メニューのほとんどは,ヘビ類や哺乳類を中心としています。これは,一つのデータですが多くの知見が,それを示しています。
「渡り鳥」というのが何をイメージしているのか明確ではないのですが,インフルエンザの平衡感染を考えると湿地性の混群を想定しやすいと思います。枝をばきばきへし折りながら林内を飛行したりする,山林の上空を餌を探して飛行するクマタカとは利用環境が異なります。
 このニホンザルの親子も,運が悪ければ,まな板に載せられて,30分もしないうちに解体されてしまう,そういう猛禽類がクマタカです。イメージ違うでしょう?
 そういった中型以上の哺乳類も利用できるので,開発圧が高く,低山が多い常緑樹林の森林でも結構分布しているのです。そういった種イメージが理解できない人が解釈しているとしか思えません。
 ‘専門家は「渡り鳥が大陸からH5N1型ウイルスを運んだとのシナリオを支持する状況証拠だ」としている。’
 多分もしも,本気でそう云う話をするには,他のデータが必要です。何処のなんという専門家なのか不明ですが,この発言だけを取り上げれば,生態屋,生物屋とはおよそ思えません。多少皮肉を申し上げれば,本人もきわめて不本意ではないでしょうか。どの「専門家」なのか,分かる状況になれば,なぜこのようなテキストになったのか理解できると思います。
要するに,「人間が運んだのではない」ということが言いたいのでしょうけれど,そこの部分が舌足らずで曲解されてしまっています。

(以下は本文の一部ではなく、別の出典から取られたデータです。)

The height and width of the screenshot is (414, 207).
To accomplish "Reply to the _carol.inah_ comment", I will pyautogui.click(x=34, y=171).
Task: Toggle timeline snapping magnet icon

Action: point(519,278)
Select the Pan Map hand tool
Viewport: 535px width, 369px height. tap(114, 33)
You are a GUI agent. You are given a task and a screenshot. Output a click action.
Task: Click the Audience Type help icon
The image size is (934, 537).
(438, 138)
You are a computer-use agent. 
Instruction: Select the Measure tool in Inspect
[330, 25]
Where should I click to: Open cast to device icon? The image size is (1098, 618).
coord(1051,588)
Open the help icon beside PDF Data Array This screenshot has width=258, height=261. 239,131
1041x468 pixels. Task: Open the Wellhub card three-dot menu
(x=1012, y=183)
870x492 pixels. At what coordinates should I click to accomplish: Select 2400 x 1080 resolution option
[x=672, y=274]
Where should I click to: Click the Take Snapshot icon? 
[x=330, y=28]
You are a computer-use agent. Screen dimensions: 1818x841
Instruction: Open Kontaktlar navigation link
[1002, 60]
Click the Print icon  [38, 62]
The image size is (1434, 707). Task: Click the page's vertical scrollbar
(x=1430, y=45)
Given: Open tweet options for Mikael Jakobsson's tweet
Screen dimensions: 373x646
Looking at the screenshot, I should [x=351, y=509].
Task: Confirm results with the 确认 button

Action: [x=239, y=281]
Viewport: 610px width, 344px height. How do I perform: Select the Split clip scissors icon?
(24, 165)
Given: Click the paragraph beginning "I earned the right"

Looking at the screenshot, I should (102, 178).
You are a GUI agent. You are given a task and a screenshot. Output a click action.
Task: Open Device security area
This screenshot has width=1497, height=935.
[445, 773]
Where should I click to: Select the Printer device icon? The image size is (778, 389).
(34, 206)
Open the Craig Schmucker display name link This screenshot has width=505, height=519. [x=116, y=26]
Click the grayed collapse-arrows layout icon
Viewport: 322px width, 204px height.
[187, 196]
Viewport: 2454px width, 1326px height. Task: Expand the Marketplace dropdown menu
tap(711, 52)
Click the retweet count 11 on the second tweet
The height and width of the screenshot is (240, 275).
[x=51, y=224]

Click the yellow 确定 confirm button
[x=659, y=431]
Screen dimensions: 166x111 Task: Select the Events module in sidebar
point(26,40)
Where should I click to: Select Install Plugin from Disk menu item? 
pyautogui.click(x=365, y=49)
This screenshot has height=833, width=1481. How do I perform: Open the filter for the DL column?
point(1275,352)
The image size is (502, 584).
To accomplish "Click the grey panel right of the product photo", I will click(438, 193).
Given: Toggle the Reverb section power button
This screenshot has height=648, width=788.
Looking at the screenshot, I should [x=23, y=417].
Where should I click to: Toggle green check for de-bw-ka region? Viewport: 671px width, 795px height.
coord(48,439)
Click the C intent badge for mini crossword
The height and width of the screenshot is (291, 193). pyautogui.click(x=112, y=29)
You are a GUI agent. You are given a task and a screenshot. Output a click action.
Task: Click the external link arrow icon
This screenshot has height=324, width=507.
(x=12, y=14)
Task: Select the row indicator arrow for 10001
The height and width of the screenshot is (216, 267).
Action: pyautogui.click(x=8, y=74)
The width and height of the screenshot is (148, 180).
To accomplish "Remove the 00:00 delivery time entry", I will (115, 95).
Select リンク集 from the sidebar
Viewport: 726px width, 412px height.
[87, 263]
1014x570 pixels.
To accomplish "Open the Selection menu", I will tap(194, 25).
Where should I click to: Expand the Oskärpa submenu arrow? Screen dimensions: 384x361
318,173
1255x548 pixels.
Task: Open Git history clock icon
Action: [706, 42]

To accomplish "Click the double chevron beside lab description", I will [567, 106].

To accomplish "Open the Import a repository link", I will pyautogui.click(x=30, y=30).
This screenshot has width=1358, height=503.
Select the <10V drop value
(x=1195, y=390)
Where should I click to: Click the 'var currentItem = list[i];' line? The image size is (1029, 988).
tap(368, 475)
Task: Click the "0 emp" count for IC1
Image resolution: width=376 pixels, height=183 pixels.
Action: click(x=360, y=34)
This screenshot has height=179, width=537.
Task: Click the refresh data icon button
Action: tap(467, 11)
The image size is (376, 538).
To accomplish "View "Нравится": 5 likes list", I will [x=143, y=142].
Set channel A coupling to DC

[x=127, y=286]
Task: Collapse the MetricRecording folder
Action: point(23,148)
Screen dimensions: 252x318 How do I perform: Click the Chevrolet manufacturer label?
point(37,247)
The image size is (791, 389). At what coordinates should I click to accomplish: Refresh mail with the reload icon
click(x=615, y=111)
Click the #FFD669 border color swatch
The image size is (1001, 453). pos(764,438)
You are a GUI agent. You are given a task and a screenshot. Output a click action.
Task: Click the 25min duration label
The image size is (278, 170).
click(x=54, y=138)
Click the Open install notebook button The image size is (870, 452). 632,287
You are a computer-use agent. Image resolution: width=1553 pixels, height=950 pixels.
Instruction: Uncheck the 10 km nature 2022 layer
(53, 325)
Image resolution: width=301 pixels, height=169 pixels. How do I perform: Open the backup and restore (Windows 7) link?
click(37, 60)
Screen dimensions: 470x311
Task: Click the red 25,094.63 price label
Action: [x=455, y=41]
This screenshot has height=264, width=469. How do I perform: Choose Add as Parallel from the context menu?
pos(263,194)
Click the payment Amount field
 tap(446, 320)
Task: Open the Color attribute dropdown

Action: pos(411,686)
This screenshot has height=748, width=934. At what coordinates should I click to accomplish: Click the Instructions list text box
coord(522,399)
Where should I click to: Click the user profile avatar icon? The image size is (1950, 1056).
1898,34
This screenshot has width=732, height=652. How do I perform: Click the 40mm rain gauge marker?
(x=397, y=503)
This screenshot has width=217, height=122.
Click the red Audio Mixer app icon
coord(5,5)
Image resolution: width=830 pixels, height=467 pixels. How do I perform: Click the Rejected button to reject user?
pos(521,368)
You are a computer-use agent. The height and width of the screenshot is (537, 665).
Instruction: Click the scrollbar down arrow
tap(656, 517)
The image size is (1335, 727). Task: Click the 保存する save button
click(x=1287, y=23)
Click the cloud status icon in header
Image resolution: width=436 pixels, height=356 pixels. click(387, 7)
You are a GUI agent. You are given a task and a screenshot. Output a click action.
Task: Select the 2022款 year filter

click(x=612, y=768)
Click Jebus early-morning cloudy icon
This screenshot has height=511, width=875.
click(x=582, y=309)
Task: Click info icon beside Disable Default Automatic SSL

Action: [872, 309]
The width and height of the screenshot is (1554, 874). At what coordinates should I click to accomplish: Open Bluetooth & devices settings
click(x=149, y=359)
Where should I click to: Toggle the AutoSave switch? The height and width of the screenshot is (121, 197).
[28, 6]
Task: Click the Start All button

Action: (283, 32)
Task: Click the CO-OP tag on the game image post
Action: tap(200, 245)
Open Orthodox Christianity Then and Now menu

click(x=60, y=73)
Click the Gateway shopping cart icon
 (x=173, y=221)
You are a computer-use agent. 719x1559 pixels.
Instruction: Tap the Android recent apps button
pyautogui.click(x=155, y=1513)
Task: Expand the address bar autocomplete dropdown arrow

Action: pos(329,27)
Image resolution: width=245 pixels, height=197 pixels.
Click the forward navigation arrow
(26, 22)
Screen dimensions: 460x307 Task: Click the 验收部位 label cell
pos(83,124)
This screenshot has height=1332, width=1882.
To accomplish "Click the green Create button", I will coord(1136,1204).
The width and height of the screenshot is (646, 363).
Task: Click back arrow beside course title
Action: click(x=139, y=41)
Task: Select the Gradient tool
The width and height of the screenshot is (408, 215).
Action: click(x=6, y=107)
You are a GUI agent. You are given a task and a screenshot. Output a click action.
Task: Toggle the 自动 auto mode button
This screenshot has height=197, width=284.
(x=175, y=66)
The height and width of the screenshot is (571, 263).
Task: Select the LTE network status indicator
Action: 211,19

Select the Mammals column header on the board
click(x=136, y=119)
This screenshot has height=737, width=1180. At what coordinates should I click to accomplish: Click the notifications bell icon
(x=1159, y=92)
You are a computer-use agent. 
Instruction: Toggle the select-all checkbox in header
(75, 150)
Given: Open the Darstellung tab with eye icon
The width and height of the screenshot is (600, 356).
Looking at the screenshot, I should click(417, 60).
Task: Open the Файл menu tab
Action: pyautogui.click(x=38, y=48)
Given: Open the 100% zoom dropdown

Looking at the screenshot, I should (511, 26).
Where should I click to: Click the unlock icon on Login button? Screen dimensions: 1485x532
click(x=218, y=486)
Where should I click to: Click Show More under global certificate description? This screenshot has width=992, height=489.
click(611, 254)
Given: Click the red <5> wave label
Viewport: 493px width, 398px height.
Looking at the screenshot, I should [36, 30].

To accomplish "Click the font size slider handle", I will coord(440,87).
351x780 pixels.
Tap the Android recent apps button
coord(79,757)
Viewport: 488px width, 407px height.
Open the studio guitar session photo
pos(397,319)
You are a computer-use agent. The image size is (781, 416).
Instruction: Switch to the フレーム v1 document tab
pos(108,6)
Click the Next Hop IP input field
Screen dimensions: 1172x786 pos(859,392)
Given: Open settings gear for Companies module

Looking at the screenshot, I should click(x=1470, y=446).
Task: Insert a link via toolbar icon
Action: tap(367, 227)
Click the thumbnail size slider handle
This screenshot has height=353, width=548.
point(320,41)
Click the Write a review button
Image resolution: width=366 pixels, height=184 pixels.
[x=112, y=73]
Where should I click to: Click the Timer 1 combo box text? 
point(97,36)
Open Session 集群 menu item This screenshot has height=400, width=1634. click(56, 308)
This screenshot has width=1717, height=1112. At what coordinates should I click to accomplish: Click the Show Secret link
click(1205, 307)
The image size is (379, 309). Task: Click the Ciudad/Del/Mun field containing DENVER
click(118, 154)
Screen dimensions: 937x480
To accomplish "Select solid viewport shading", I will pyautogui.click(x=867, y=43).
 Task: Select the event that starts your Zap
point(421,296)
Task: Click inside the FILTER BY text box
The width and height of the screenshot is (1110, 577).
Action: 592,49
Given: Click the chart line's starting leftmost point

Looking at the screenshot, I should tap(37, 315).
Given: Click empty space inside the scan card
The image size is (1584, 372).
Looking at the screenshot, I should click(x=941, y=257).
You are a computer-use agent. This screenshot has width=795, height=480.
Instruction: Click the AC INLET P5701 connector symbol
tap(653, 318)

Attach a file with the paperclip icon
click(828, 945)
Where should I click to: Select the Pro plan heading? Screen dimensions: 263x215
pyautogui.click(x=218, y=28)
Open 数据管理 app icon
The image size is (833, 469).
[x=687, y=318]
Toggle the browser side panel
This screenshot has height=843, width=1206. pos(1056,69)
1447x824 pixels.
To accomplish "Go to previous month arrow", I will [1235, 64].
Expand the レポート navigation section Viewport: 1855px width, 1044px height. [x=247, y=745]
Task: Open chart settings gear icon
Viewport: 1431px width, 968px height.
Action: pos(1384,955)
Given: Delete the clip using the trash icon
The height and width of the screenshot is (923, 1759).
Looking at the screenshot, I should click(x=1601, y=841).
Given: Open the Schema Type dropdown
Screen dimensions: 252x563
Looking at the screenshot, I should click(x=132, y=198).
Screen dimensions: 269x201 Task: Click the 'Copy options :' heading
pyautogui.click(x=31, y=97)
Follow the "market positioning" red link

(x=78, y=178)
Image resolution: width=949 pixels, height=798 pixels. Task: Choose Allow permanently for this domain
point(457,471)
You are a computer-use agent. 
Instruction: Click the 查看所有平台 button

 朝のニュース番組で,テリー伊藤さんが,クマタカはネズミなども食べるはずと指摘されていましたが,流石です。彼はその業界での能力のべらぼうに高い方ですが,論理的科学的な直観や思考にいつも感動します。彼の車評も大好きです。発想が柔軟ですが,論理的なセオリーから矛盾しないセンスをお持ちの方です。コメンテーターの作法として分野外の人間であることなど何ら問題とせず,ちゃんとチェックされたのでしょう。こんなものは,素人でも本格的な論文のデータベースに当たらなくてもネット検索で数分で検証ができます。やらないのは,そのままの大本営発表を伝えるだけのテキストを配信するだけのメディアです。責任を問えるメディアが必要ないという世界は,ホリエモンが提唱していた話ですが,私自身は,最初からアホかと思っております。自分で読み取れと言うことなのでしょうけど,自分でも分野外の方面は正否の判断など無理な部分が多く,そんなに人間,器用じゃないし,一旦変な話が回れば,それを取り消す方は,何万倍の労力を払っても,簡単ではありません。

 テリーさんの場合は,この分析結果から以下の解釈が成り立たないのではとちゃんと分かっておられたのだと思います。
 クマタカのような広範囲にいろいろな餌を利用できる特性のある種では,食物網が集約的にこの頂上種で結ばれるわけで,利用餌が鳥類にはあまり縁がない本種の結果から読み取れることは,逆に少ないのです。この話,たとえば,農薬汚染で頂上種のクマタカが死んだとして,「渡り鳥」が農薬に汚染されているからという話になれば,誰でも冗談だと思うでしょう。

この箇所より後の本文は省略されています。